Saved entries
★ ★ ★ ★ ★

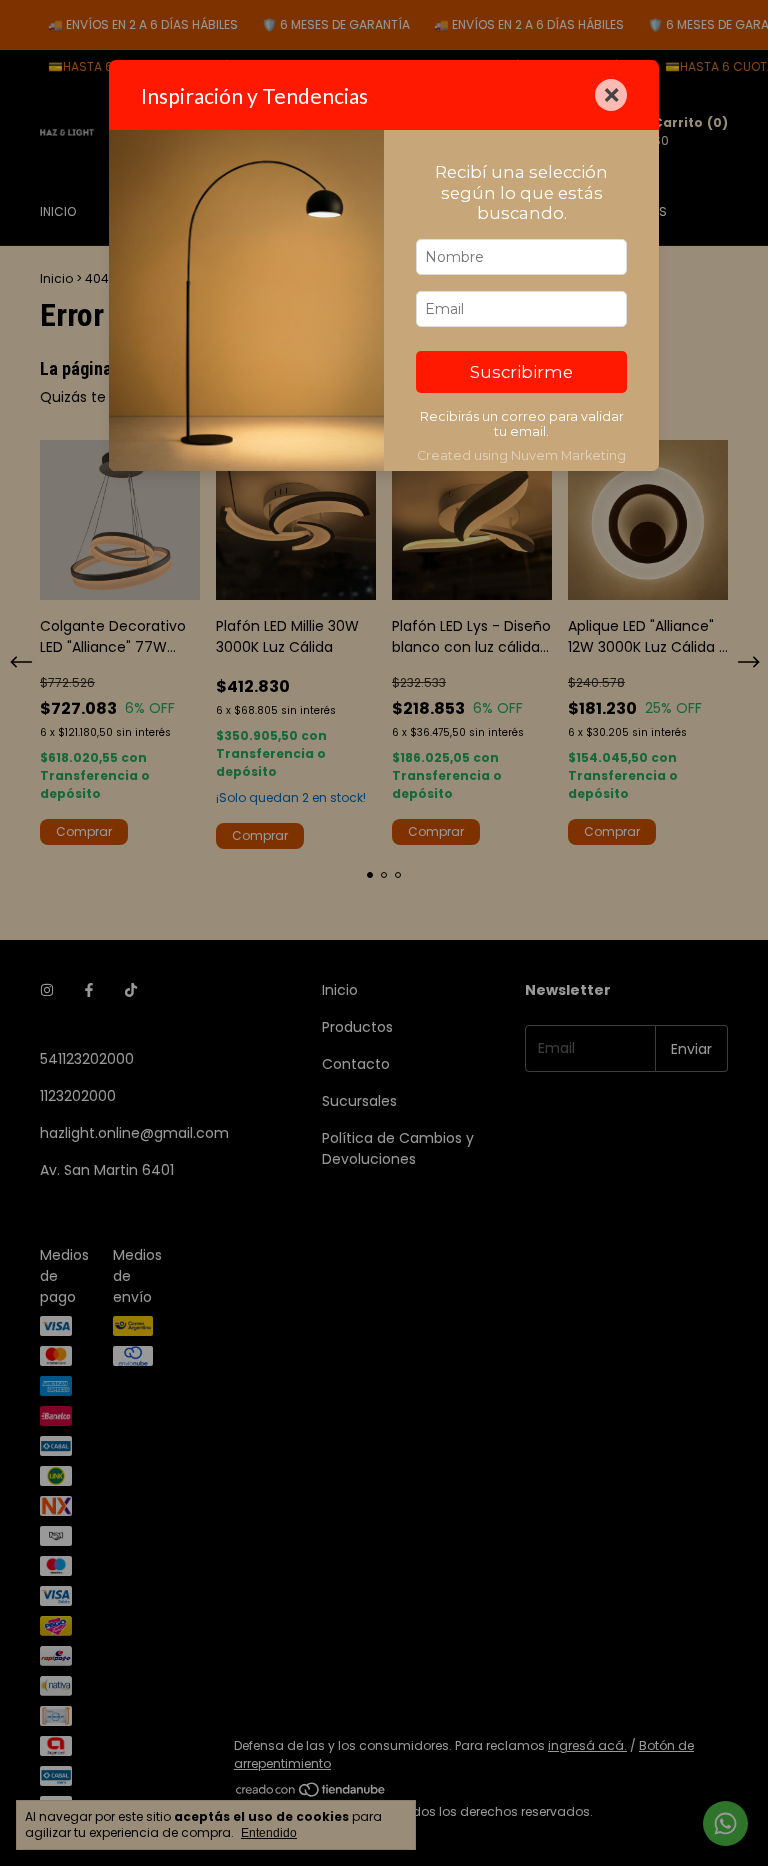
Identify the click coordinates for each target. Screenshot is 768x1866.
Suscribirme (521, 372)
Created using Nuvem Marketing (521, 455)
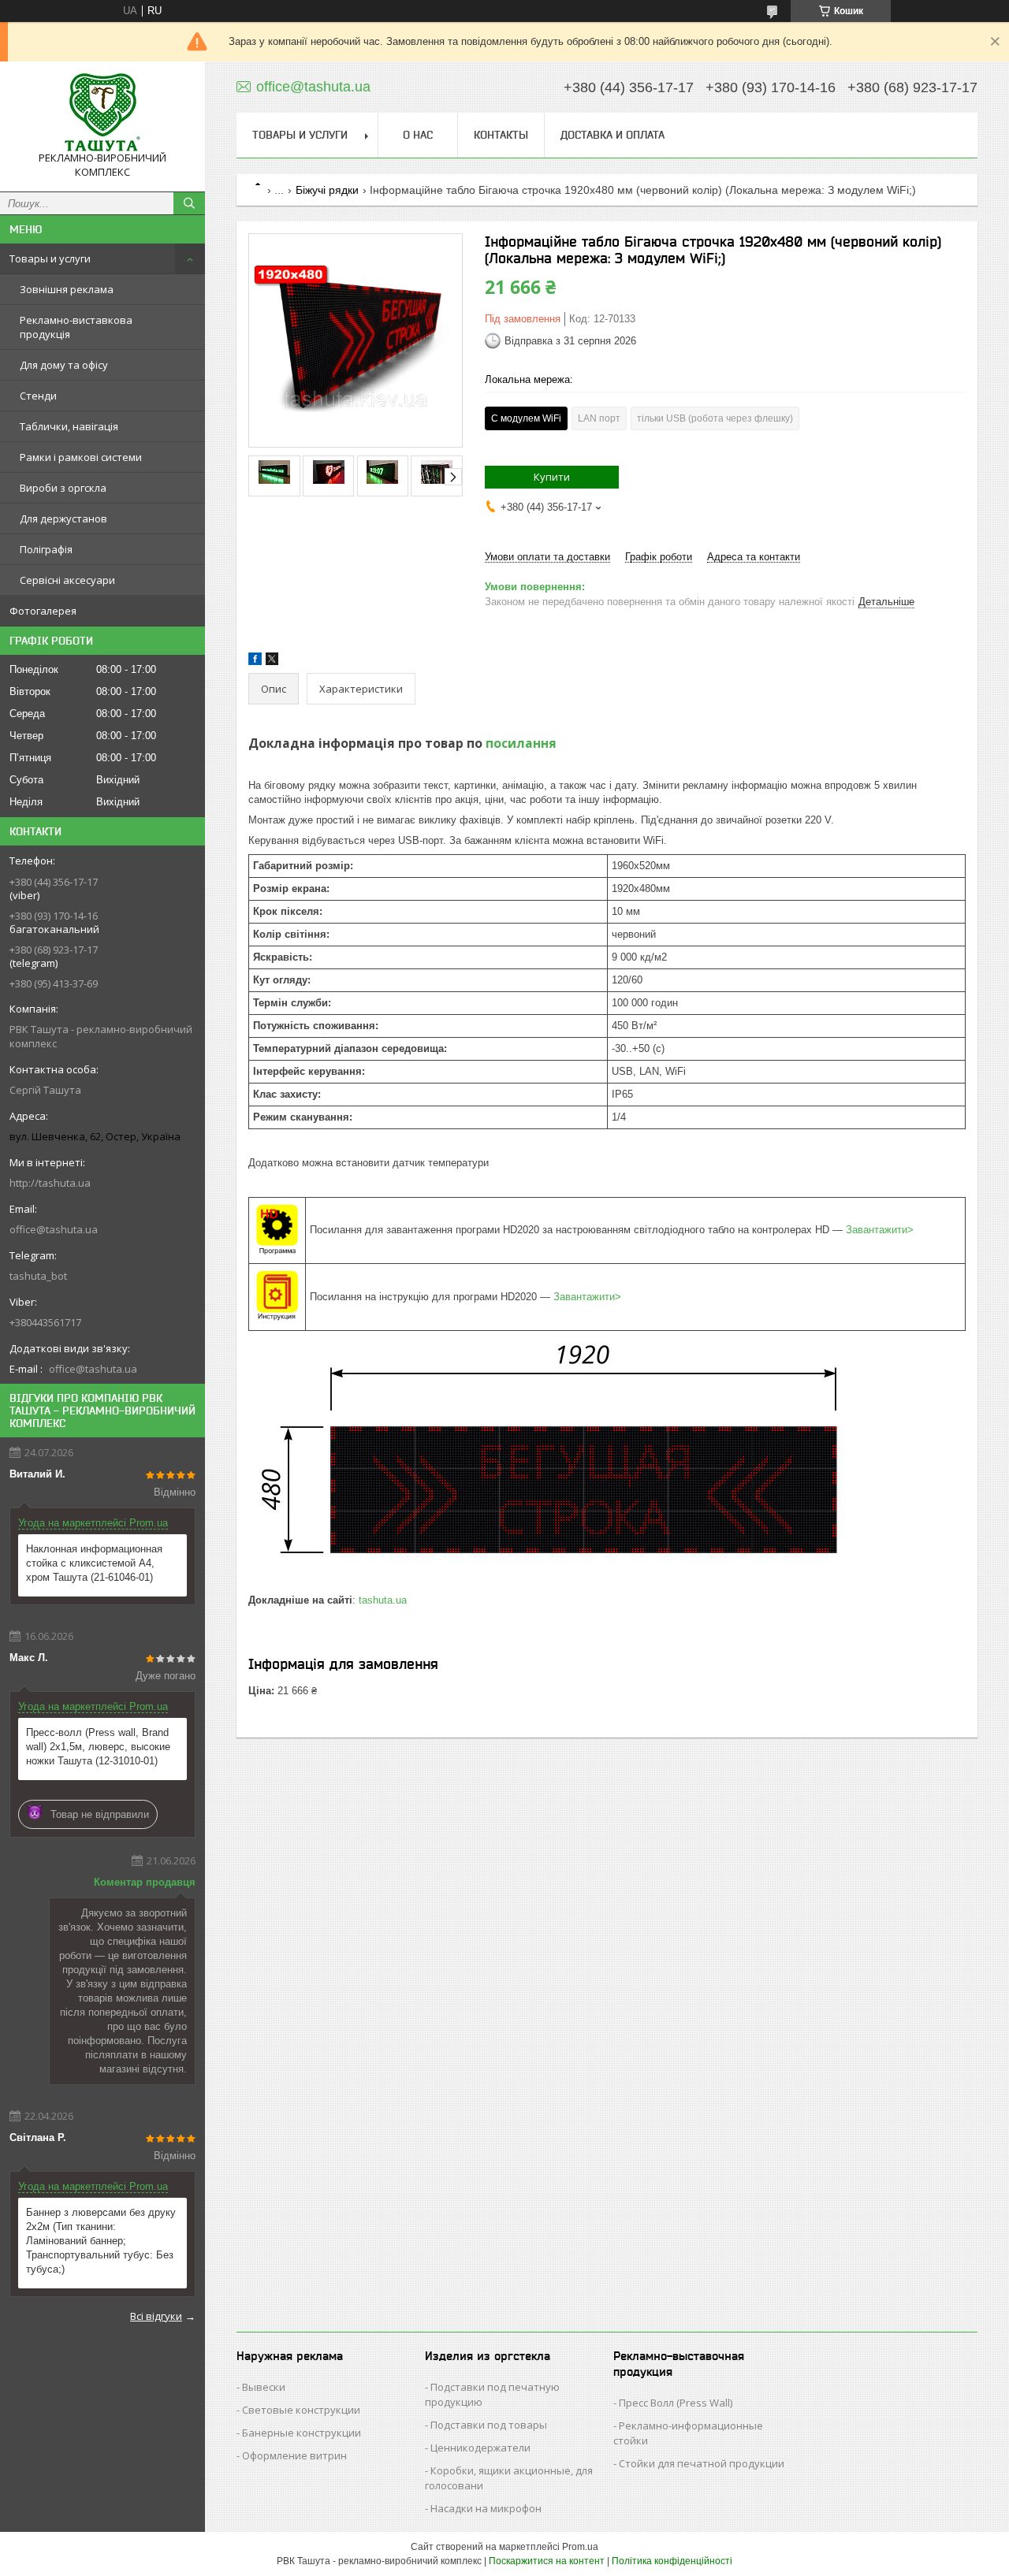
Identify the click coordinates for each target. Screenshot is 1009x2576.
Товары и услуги (50, 258)
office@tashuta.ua (53, 1229)
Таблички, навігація (69, 426)
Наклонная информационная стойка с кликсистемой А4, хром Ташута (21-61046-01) (94, 1563)
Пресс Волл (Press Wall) (675, 2403)
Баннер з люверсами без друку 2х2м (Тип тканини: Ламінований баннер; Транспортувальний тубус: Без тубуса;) (101, 2240)
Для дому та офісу (64, 365)
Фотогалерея (42, 611)
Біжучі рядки (327, 190)
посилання (521, 743)
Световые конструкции (301, 2410)
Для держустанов (63, 518)
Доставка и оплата (612, 134)
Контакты (501, 134)
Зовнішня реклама (67, 289)
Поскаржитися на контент (547, 2561)
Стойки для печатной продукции (701, 2463)
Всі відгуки (156, 2316)
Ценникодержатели (480, 2447)
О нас (418, 134)
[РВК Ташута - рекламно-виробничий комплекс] (102, 112)
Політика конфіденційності (672, 2561)
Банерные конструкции (301, 2432)
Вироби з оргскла (63, 488)
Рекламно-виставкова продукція (76, 327)
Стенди (38, 395)
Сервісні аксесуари (67, 580)
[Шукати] (189, 203)
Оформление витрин (294, 2455)
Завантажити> (880, 1230)
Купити (552, 477)
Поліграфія (46, 549)
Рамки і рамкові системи (81, 457)
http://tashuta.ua (50, 1183)
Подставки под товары (488, 2425)
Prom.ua (580, 2546)
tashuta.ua (383, 1600)
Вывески (263, 2387)
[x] (272, 661)
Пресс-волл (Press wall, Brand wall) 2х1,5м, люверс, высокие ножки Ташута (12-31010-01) (98, 1747)
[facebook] (255, 661)
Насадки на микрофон (486, 2508)
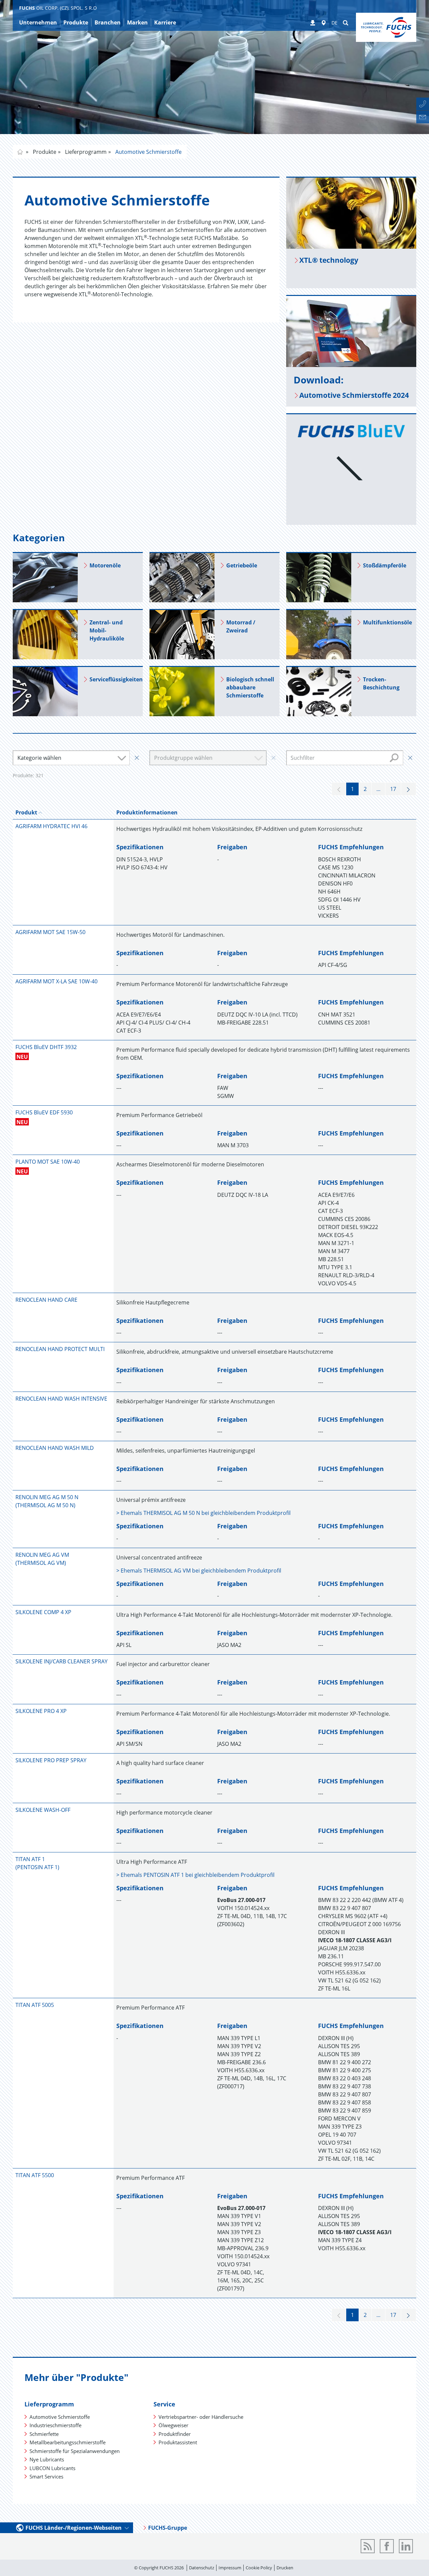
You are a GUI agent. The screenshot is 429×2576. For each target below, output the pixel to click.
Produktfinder (175, 2434)
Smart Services (46, 2476)
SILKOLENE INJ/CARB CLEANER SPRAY (61, 1661)
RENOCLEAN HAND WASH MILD (54, 1448)
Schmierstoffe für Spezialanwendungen (74, 2451)
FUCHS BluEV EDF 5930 (44, 1112)
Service (164, 2404)
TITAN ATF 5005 (34, 2005)
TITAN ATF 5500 (34, 2175)
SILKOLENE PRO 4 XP (41, 1711)
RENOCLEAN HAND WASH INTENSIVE (61, 1398)
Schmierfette (44, 2434)
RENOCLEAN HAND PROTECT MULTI (60, 1349)
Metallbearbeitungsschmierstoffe (67, 2442)
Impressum (230, 2568)
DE (334, 22)
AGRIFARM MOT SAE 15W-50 (50, 932)
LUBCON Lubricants (52, 2468)
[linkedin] (406, 2546)
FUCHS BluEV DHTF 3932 (46, 1047)
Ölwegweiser (173, 2425)
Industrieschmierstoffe (55, 2425)
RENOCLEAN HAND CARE (46, 1299)
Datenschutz (201, 2568)
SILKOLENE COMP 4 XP (43, 1612)
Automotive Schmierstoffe (148, 152)
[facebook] (387, 2546)
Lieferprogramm (85, 152)
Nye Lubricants (46, 2459)
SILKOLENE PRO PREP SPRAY (50, 1760)
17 (393, 789)
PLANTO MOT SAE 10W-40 (47, 1161)
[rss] (368, 2546)
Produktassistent (178, 2442)
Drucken (285, 2568)
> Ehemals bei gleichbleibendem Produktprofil (203, 1513)
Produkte (44, 152)
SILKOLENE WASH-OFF (42, 1810)
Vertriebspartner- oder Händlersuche (201, 2416)
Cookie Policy (259, 2568)
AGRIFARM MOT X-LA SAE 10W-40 (56, 981)
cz (20, 152)
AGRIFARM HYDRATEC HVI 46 (51, 826)
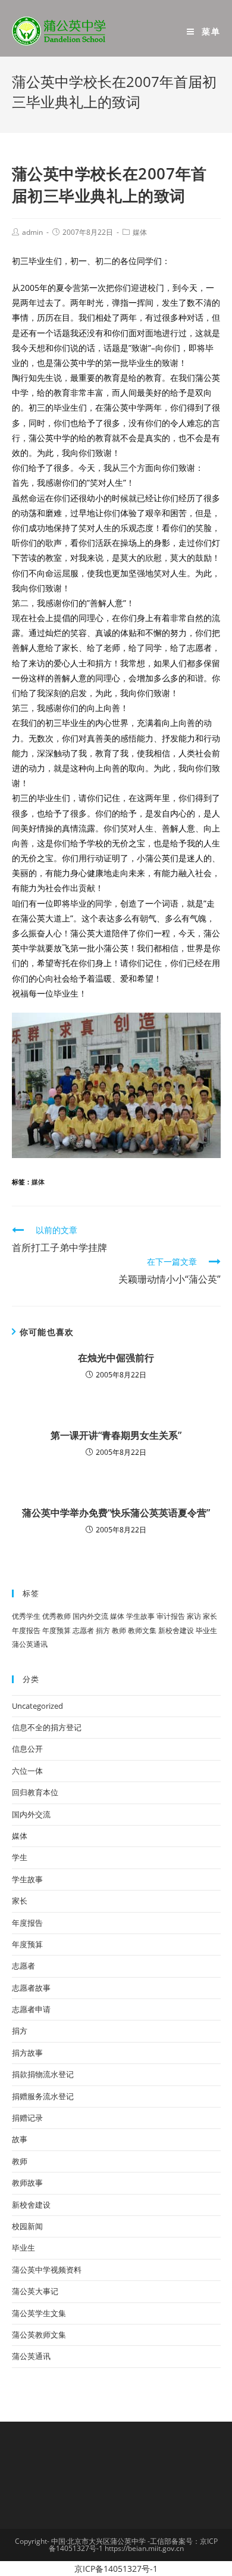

★ ★ ★ ★ ★

(YOUR ASSIGNMENT) Nothing but the lines from the one holding "FUCHS BluEV EDF 5930 (44, 1112)" through the last line of the entries should be written out, exactly and inclusively, minus the pictures.

(YOUR SOLUTION)
FUCHS BluEV EDF 5930 (44, 1112)
Service (164, 2404)
TITAN ATF 5005 (34, 2005)
TITAN ATF 5500 (34, 2175)
SILKOLENE PRO 4 XP (41, 1711)
RENOCLEAN HAND WASH INTENSIVE (61, 1398)
Schmierfette (44, 2434)
RENOCLEAN HAND PROTECT MULTI (60, 1349)
Metallbearbeitungsschmierstoffe (67, 2442)
Impressum (230, 2568)
DE (334, 22)
AGRIFARM MOT SAE 15W-50 (50, 932)
LUBCON Lubricants (52, 2468)
[linkedin] (406, 2546)
FUCHS BluEV DHTF 3932 (46, 1047)
Ölwegweiser (173, 2425)
Industrieschmierstoffe (55, 2425)
RENOCLEAN HAND CARE (46, 1299)
Datenschutz (201, 2568)
SILKOLENE COMP 4 XP (43, 1612)
Automotive Schmierstoffe (148, 152)
[facebook] (387, 2546)
Lieferprogramm (85, 152)
Nye Lubricants (46, 2459)
SILKOLENE PRO PREP SPRAY (50, 1760)
17 (393, 789)
PLANTO MOT SAE 10W-40 (47, 1161)
[rss] (368, 2546)
Produktassistent (178, 2442)
Drucken (285, 2568)
> Ehemals bei gleichbleibendem Produktprofil (203, 1513)
Produkte (44, 152)
SILKOLENE WASH-OFF (42, 1810)
Vertriebspartner- oder Händlersuche (201, 2416)
Cookie Policy (259, 2568)
AGRIFARM MOT X-LA SAE 10W-40 (56, 981)
cz (20, 152)
AGRIFARM HYDRATEC HVI 46 (51, 826)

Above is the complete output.